▶ PROBLEM REQUIREMENTS
From the passage below on graphene nanofillers in epoxy resin, copy word for word the part from "Optical images showing" to "the epoxy/xGNP-M5 nanocomposites.".

▶ SELECTED EXTRACT
## start
Optical images showing the dispersion state of the different nanofillers blended into RTM6 resin are in Figure 1. The epoxy/GNP AO-4 system has the best dispersion in comparison with the other nanocomposite fluids, the epoxy/xGNP-C750, epoxy/xGNP-H5 and epoxy/xGNP-M5 systems, which are characterized by similar dispersion degrees. The visual inspection was confirmed by the quantitative analysis of the images leading to dispersion indices (Id) with values of 0.532 ± 0.008 for the epoxy/GNP AO-4, 0.509 ± 0.015 for the epoxy/xGNP-C750, 0.478 ± 0.018 for the epoxy/xGNP-H5, and 0.437 ± 0.013 for the epoxy/xGNP-M5 nanocomposites.
The dispersion index was evaluated by comparing the grayscale optical image to the corresponding image with uniformly dispersed pixels. The value of Id is 1 in the ideal case of the uniform dispersion state and decreases as the dispersion state deteriorates [52]. If we look at the producer datasheets, the graphene nanoplatelets of type xGNP-M5, xGNP-H5 and GNP AO-4 all show similar chemical composition with very high purity (carbon content C > 99% and C ~98.5% for the xGNPs and for the GNP AO-4, respectively). For such nanoparticles that differ mainly by their geometrical dimensions, results indicate that the value of the dispersion index is greater when the particle volume is larger and the specific surface area lower. Indeed, it is expected that van der Waals and π-stacking interactions are more effective among particles having high aspect ratios and high specific surface areas. On the other hand, the xGNP-C750 graphene type, despite being the smallest among the nanoparticles considered, has a high dispersion index in the epoxy resin, which can be explained by differences in chemical composition with respect to the other graphene particles. In fact, having about 10% of non-carbon atoms, mainly oxygen (~8%) and nitrogen (~2%), it is possible that the weak non-covalent interactions acting among the xGNP-C750 nanoplatelets are less effective, leading to fewer entanglements [52].
The volumetric electrical conductivity of the epoxy/graphene samples at 1 wt% of nanofiller over the frequency range of 1.5 kHz–1 MHz is presented in Figure 2.
## end
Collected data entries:
## start
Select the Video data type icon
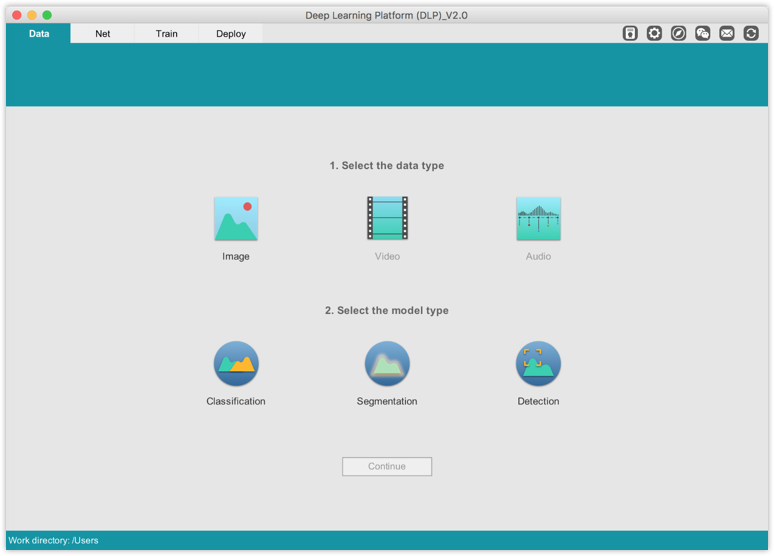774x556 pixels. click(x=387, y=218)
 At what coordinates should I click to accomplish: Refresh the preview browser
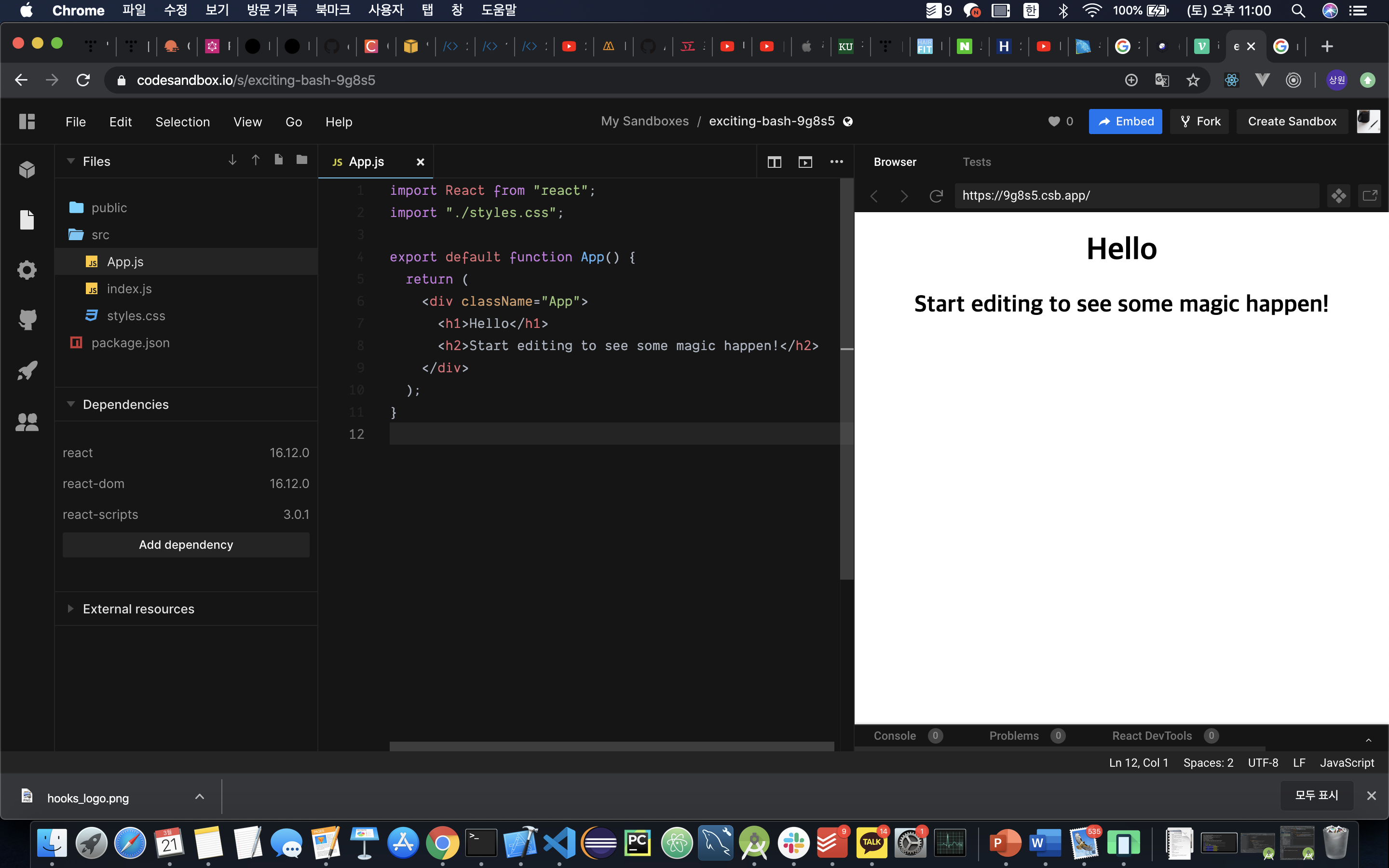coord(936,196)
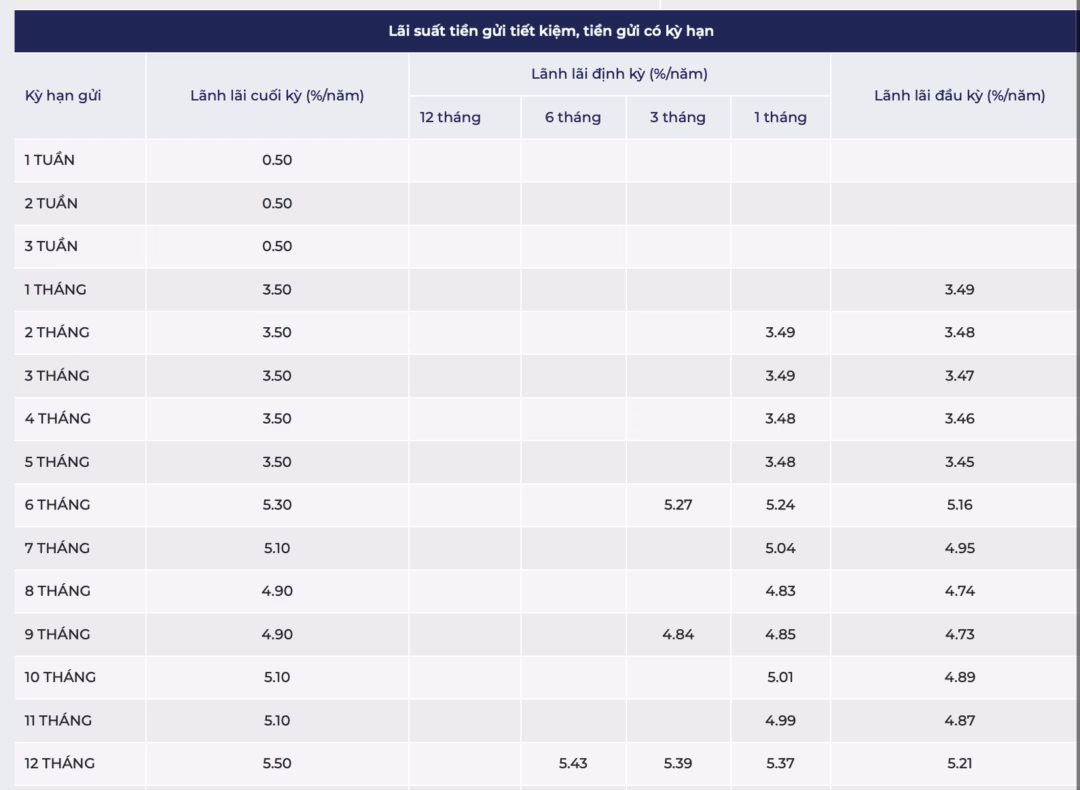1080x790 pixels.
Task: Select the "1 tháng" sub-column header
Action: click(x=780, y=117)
## end
## start
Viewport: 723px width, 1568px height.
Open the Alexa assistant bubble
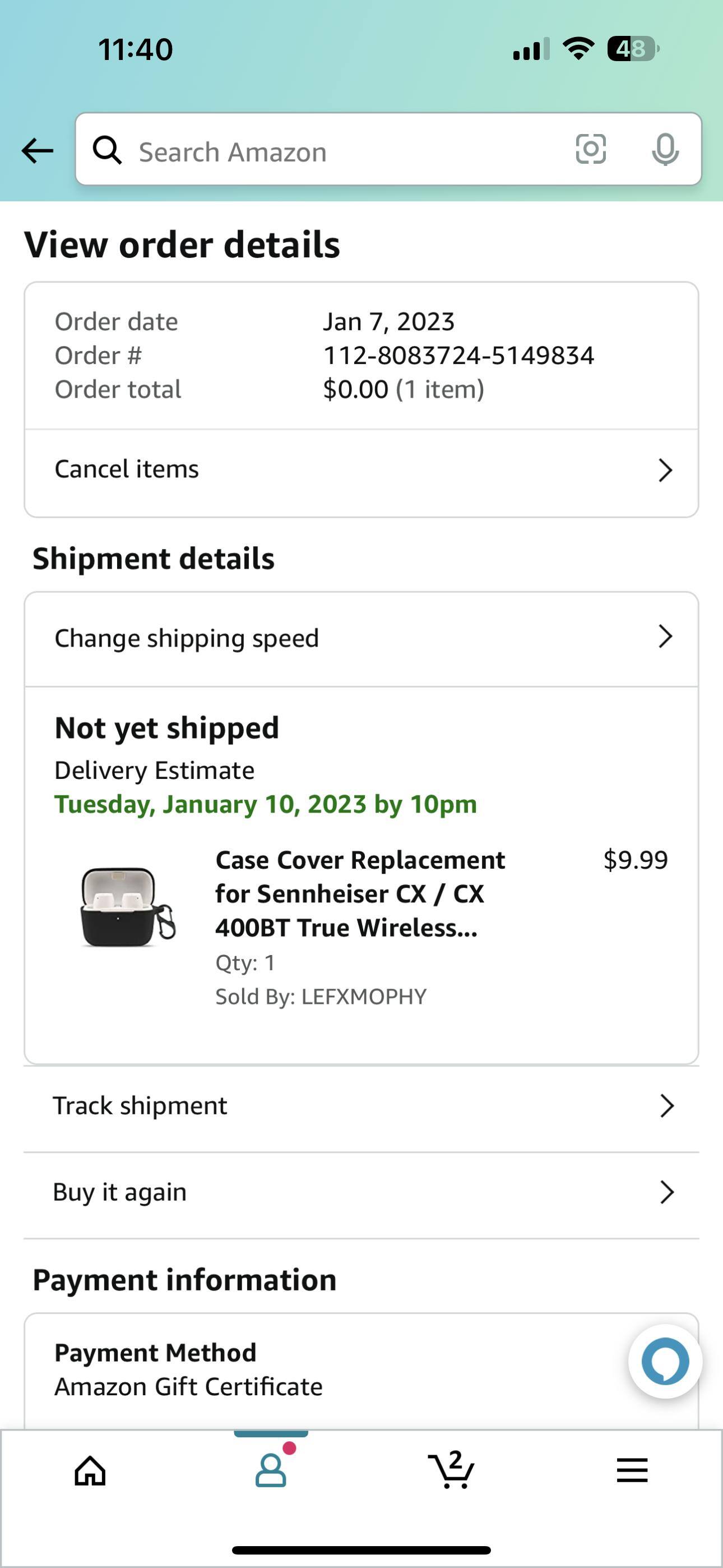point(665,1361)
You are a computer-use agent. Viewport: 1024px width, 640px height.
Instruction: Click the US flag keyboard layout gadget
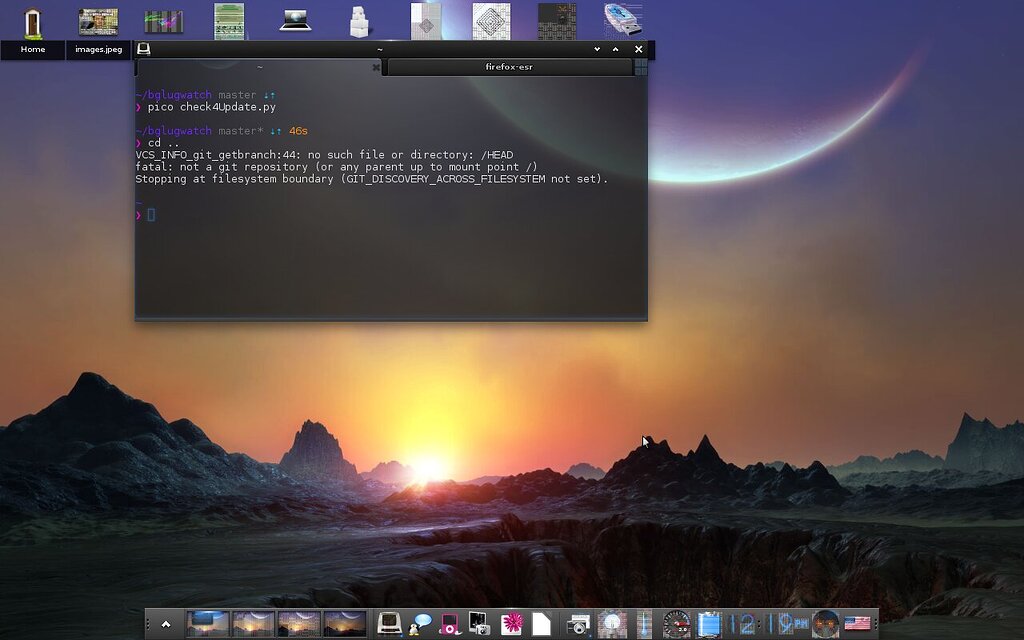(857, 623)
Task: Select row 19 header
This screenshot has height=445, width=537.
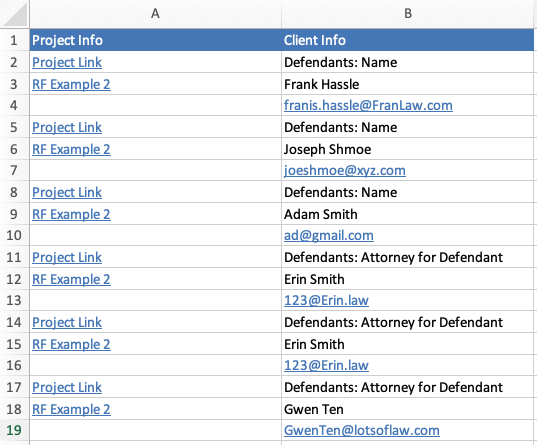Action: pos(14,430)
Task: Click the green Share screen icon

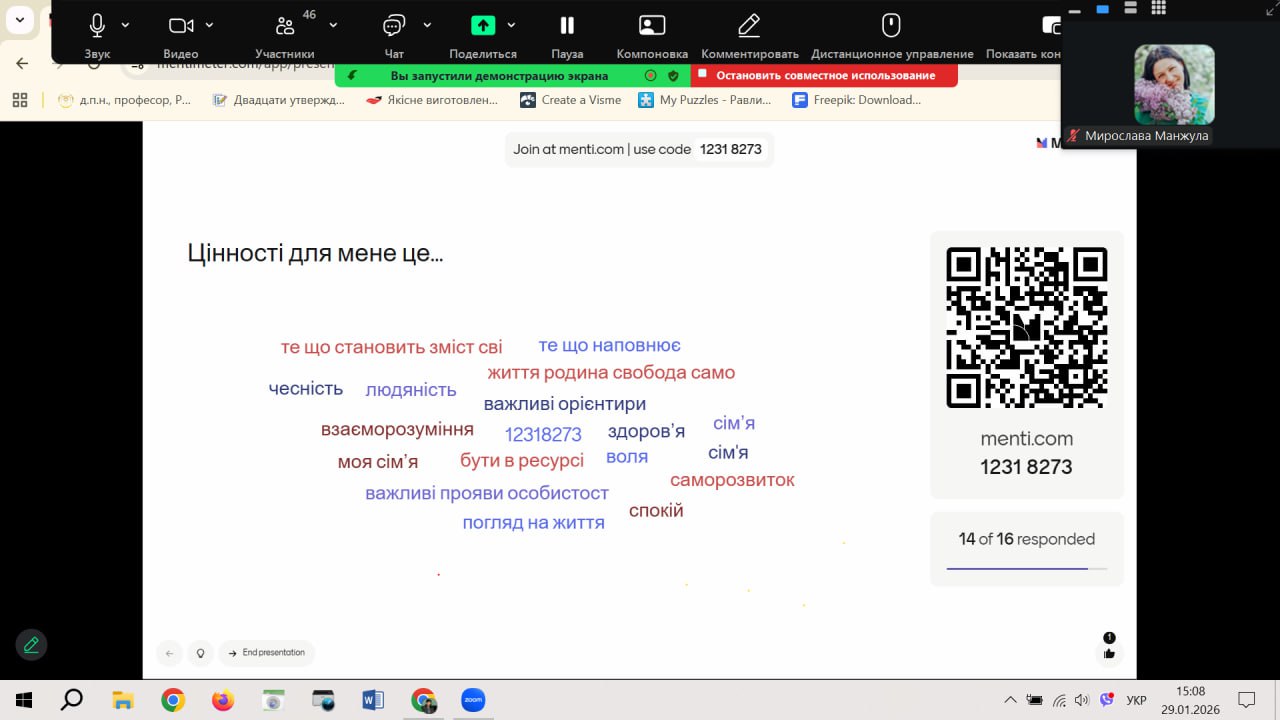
## end
▶ ANSWER FOR THIS EXERCISE
Optical images showing the dispersion state of the different nanofillers blended into RTM6 resin are in Figure 1. The epoxy/GNP AO-4 system has the best dispersion in comparison with the other nanocomposite fluids, the epoxy/xGNP-C750, epoxy/xGNP-H5 and epoxy/xGNP-M5 systems, which are characterized by similar dispersion degrees. The visual inspection was confirmed by the quantitative analysis of the images leading to dispersion indices (Id) with values of 0.532 ± 0.008 for the epoxy/GNP AO-4, 0.509 ± 0.015 for the epoxy/xGNP-C750, 0.478 ± 0.018 for the epoxy/xGNP-H5, and 0.437 ± 0.013 for the epoxy/xGNP-M5 nanocomposites.